Of course, I heard him right.

When I started my new business as a full-time angel investor, my plan for resources was simple. I would commit one-third of my liquid net worth to my angel investing business. I would keep the other two-thirds with my wealth manager. My objective was to build wealth. His objective was not to lose it.

This meeting was a wake-up call.

At the time, I was invested in three companies. One was doing well and approaching break-even, thus requiring no further funding. The other two were still eating cash. Plus I had the continuing needs of my family.

And now David was forcing me to face the reality that I was tapping into my remaining security stash. The pressure to make this angel investing business work was quickly building. It needed to make money.

Later I would discover Kathy, my wife, kept thinking, “When is Charlie going to wake up and get a job?”

She didn’t know I was thinking the same thing.

When money gets tight, the first thing I think about is my family. One of my life principles is the husband is primarily responsible for supporting the family by providing food, shelter, clothing, education, and safety. As I continued to finance the new business, this principle was threatened.

As I thought through what failing could mean to my family and me, I shuddered. I said to myself, “This is going to work, but it will take longer and require more money.”

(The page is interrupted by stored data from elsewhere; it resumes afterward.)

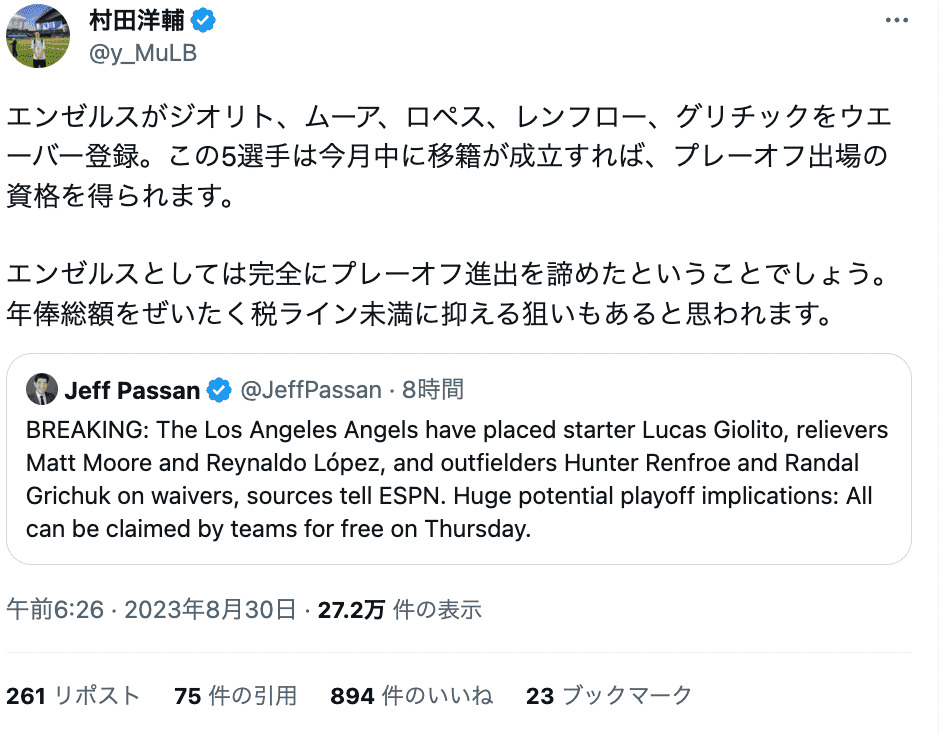This screenshot has width=948, height=734.
Task: Click Jeff Passan's avatar in the quoted tweet
Action: pos(41,390)
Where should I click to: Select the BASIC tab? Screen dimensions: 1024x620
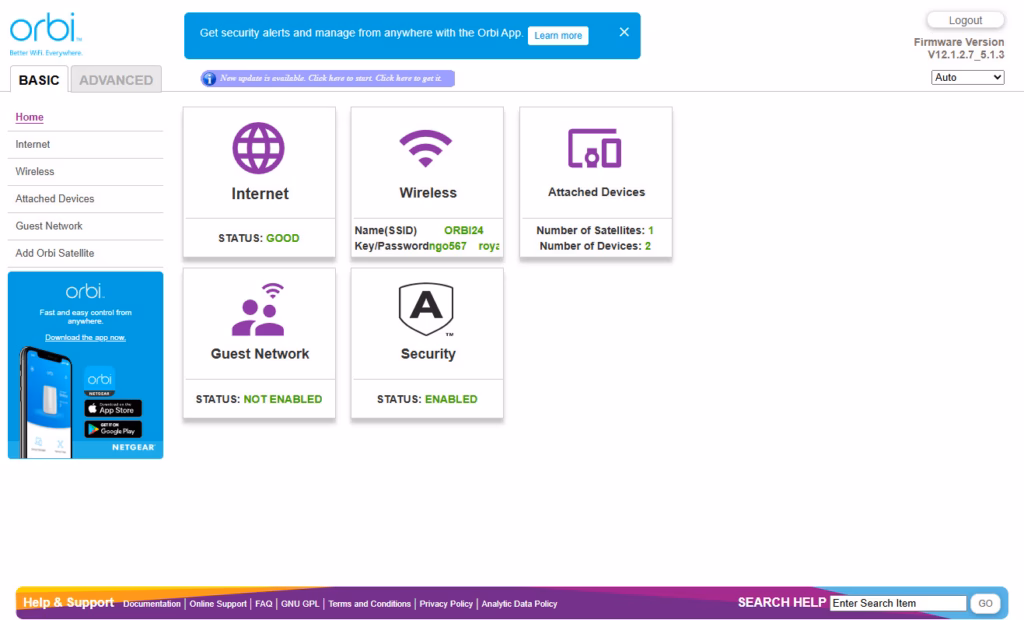pos(38,79)
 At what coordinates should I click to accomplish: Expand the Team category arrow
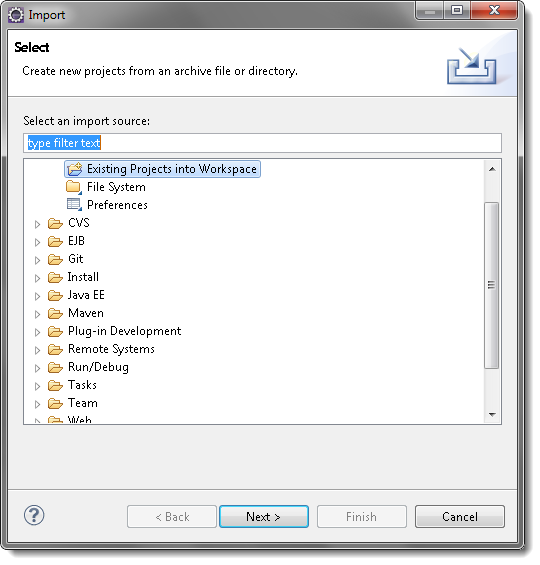pos(37,405)
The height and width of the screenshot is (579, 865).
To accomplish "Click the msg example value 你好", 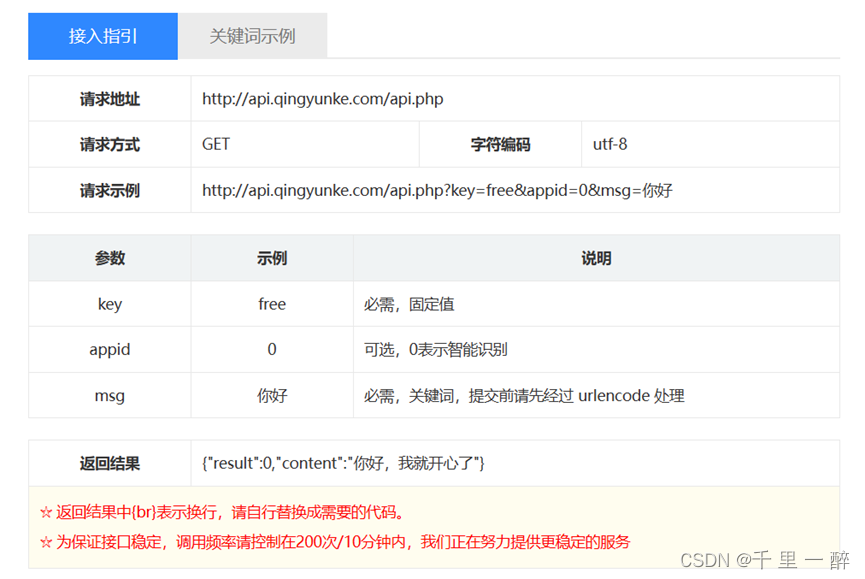I will point(271,395).
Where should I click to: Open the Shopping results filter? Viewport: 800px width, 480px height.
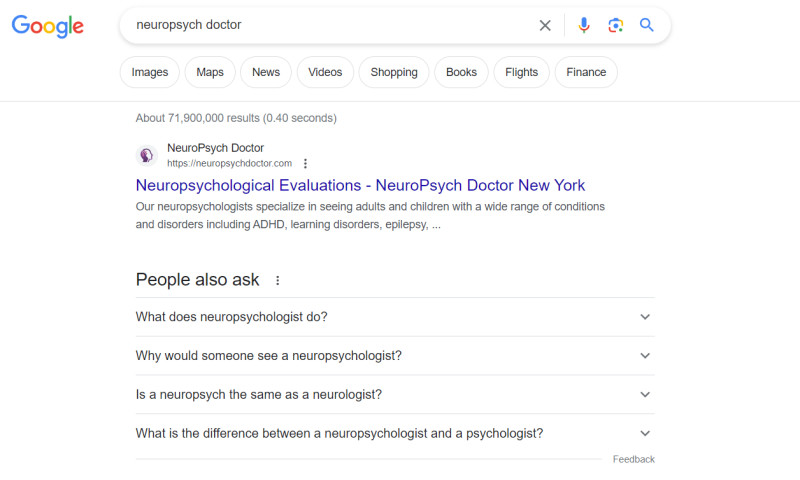(394, 72)
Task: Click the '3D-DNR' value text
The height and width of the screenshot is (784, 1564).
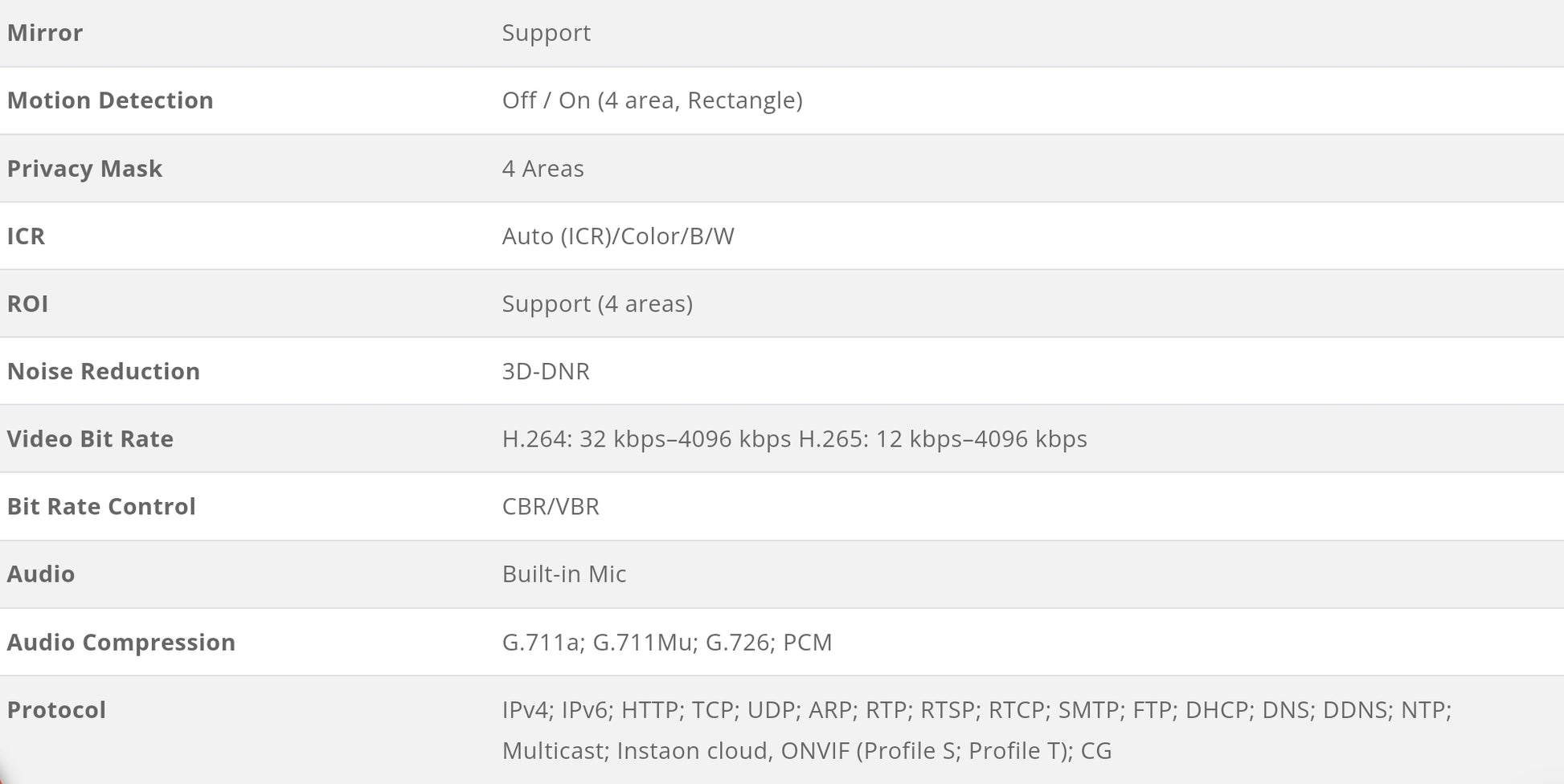Action: click(546, 371)
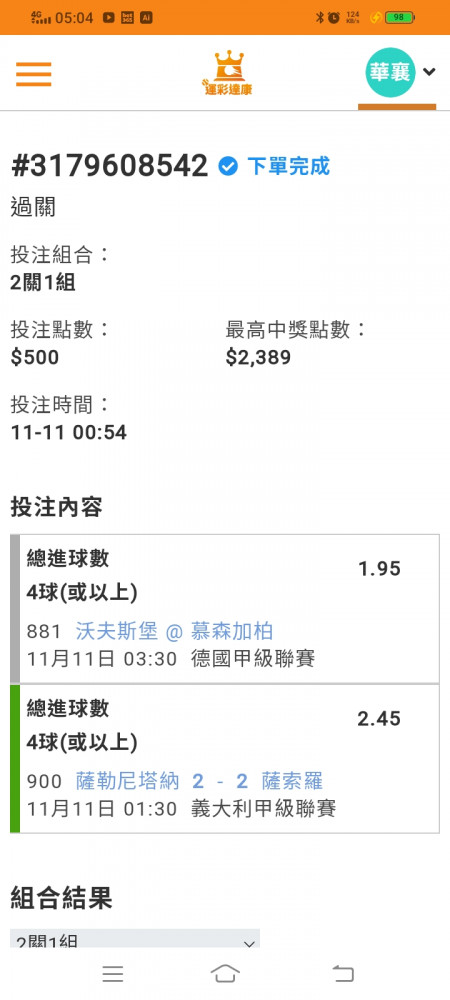Viewport: 450px width, 1000px height.
Task: Tap the 組合結果 section heading
Action: [61, 898]
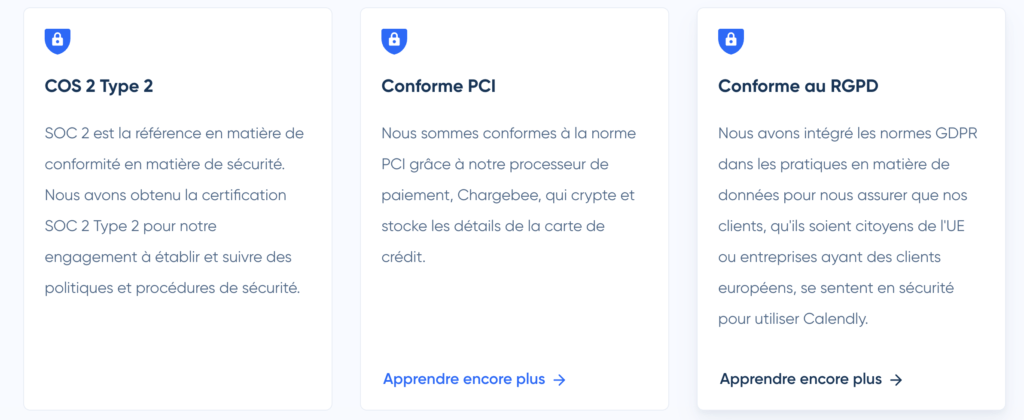Select the Conforme au RGPD heading
Image resolution: width=1024 pixels, height=420 pixels.
pyautogui.click(x=796, y=87)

Recommitting to the Vision

My original vision was investing in twenty startups in twenty years. I would be helping entrepreneurs succeed in their dreams and building wealth at the same time. It was all right there in front of me. I recommitted. This was going to work!

I took an inventory. My resources included the money but, more importantly, the people. As I thought through these relationships, I became even more confident in our future. We were all passionate about our work. We were serving markets which were buying. We were committed to each other’s success.

I then recalibrated and re-forecasted how much more money it would take to get to positive cash flow. I had the money. This forecasting exercise gave me added confidence.

An Entrepreneur’s Resources

When thinking through my resources, I came to realize the greatest and most abundant resource I had was hope. I saw the vision as a reality. It was right there in front of me.

The scarcest resources were my time and money. Investing time and money with the hope of achieving my vision is what I came to realize it means to be an entrepreneur.

Eventually, three and half years later, it started to work.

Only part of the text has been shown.